In previous weeks, our analyses has been concerned with the correlation between two or more variables (height and weight, education and salary, etc.). In time series data, autocorrelation is a measure of _how correlated a variable is with itself over time_.

Examples:

- In stock market data, the stock price at one point is correlated with the stock price of the point that's directly prior in time. 
- In sales data, sales on a Saturday are likely correlated with sales on the next Saturday and the previous Saturday, perhaps more than the preceding Friday.

**Exercise (2 mins., post immediately)**

- List at least three real-world examples of autocorrelation.

# How Do We Compute Autocorrelation?

**Recall:** Correlation between $X$ and $Y$:

$${corr(X, Y) = \frac{\operatorname{E}[(X - \mu_X)(Y - \mu_Y)]}{\sigma_X\sigma_Y}}$$

**Now:** The autocorrelation of $X$ for a given "lag" $k$ is just the correlation between $X$ and a "lagged" version of $X$ in which all observations are shifted by $k$ time units:

$${R(k) = \frac{\operatorname{E}[(X_{t} - \mu)(X_{t-k} - \mu)]}{\sigma^2}}$$

With a _k_ value of one, we'd compute how correlated a value is with the prior one. With a _k_ value of 10, we'd compute how correlated a variable is with one that's 10 time points earlier.

**Note:** It doesn't make much sense to talk about *the* correlation between $X$ and $Y$ if the relationship between $X$ and $Y$ was changing as the dataset was collected. In the same way, it doesn't make much sense to talk about *the* autocorrelation of $X$ with lag $k$ if the relationship between $X$ and its previous values changed over the course of the dataset.

Because time series data is gathered over time, changes in the underlying data-generating process over the course of data collection are particularly common for this kind of data. In a time series context, these kinds of changes are called *non-stationarity*.

In [None]:
import pandas as pd
import matplotlib.pyplot as plt
import seaborn as sns

plt.rcParams['figure.figsize'] = (16.0, 8.0)

In [None]:
data = pd.read_csv('../assets/data/rossmann.csv', dtype={'StateHoliday': str})

In [None]:
# Cast "Date" column to Pandas Timestamp


In [None]:
# Make "Date" the row index


In [None]:
# Look at just Store 1


## Computing Autocorrelation

In [None]:
# Create a 1-unit lagged version of "Sales"
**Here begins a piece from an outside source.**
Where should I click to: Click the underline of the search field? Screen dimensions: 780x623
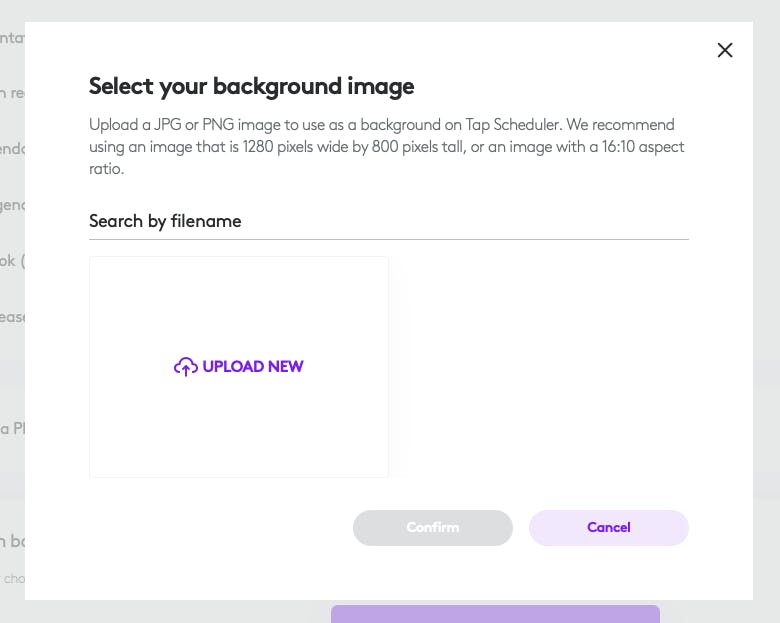point(388,239)
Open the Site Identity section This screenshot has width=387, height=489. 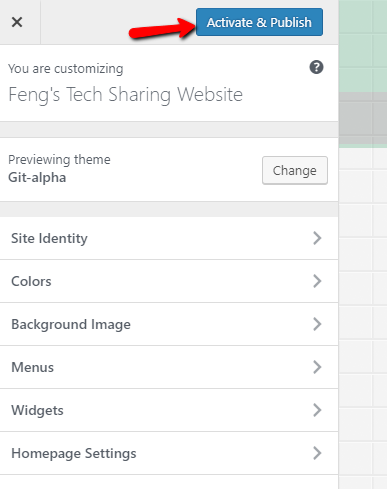[169, 238]
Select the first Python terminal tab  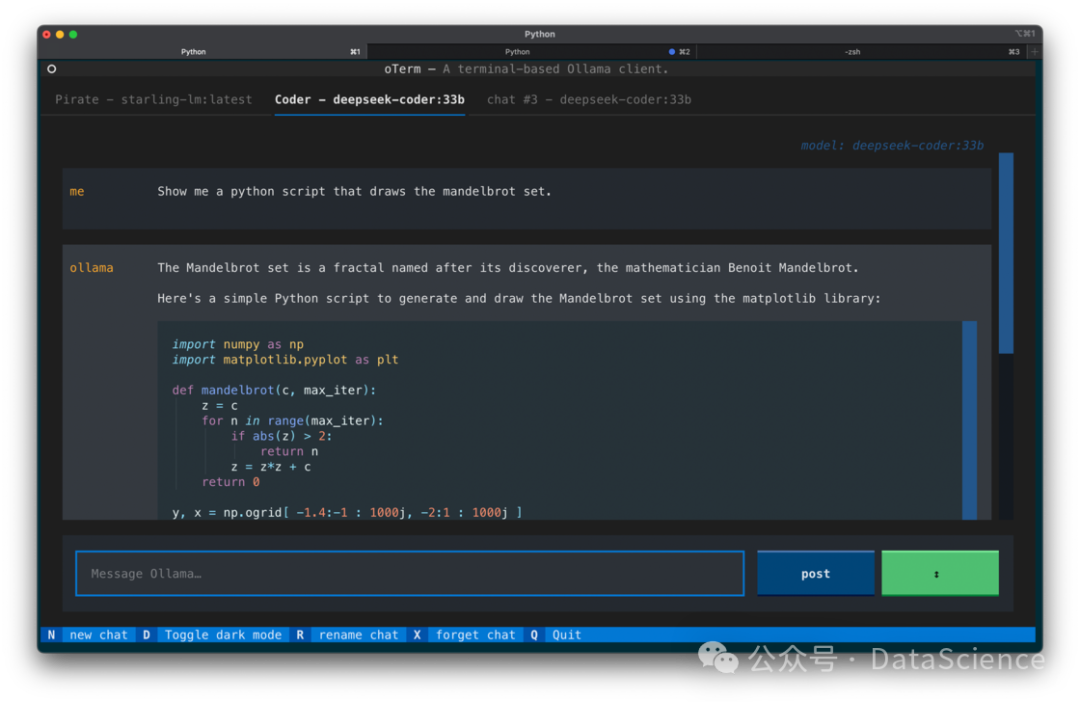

**Exercise (1 min, post immediately.)**

- Why is the first value 5020?

- Why is the last value NaN?

$\blacksquare$

In [None]:
# Compute the correlation between these series and the original "Sales" series


In [None]:
# Use .autocorr to compute this autocorrelation in one step


In [None]:
# Compute autocorrelation for "Sales" with a lag of 10


## Plotting Autocorrelation Functions Using StatsModels and Pandas

Pandas provides convenience plots for autocorrelations.

In [None]:
# Make an autocorrelation plot with pandas


StatsModels also comes with some convenient packages for calculating and plotting autocorrelation. Load up these two functions and try them out.

In [None]:
# Make an autocorrelation plot with statsmodels


This plots the correlation between the series and a lagged series for the lags indicated on the horizontal axis. For instance, at `0`, the series will be completely correlated with itself, so the blue dot is at `1.0`. The points that fall outside of the blue indicate significant correlation values. Big jumps in autocorrelation appear at lags that are multiples of seven. Our sales data are daily, so it makes a lot of sense that a single Monday's sales would be correlated with the prior Monday's (and the one before it... and so on) -- especially because every Sunday has zero sales!

These plots reveal seasonality in our time series.

In [None]:
# Get the acf values as an array 


## Partial Autocorrelation and the Partial Autocorrelation Function (PACF)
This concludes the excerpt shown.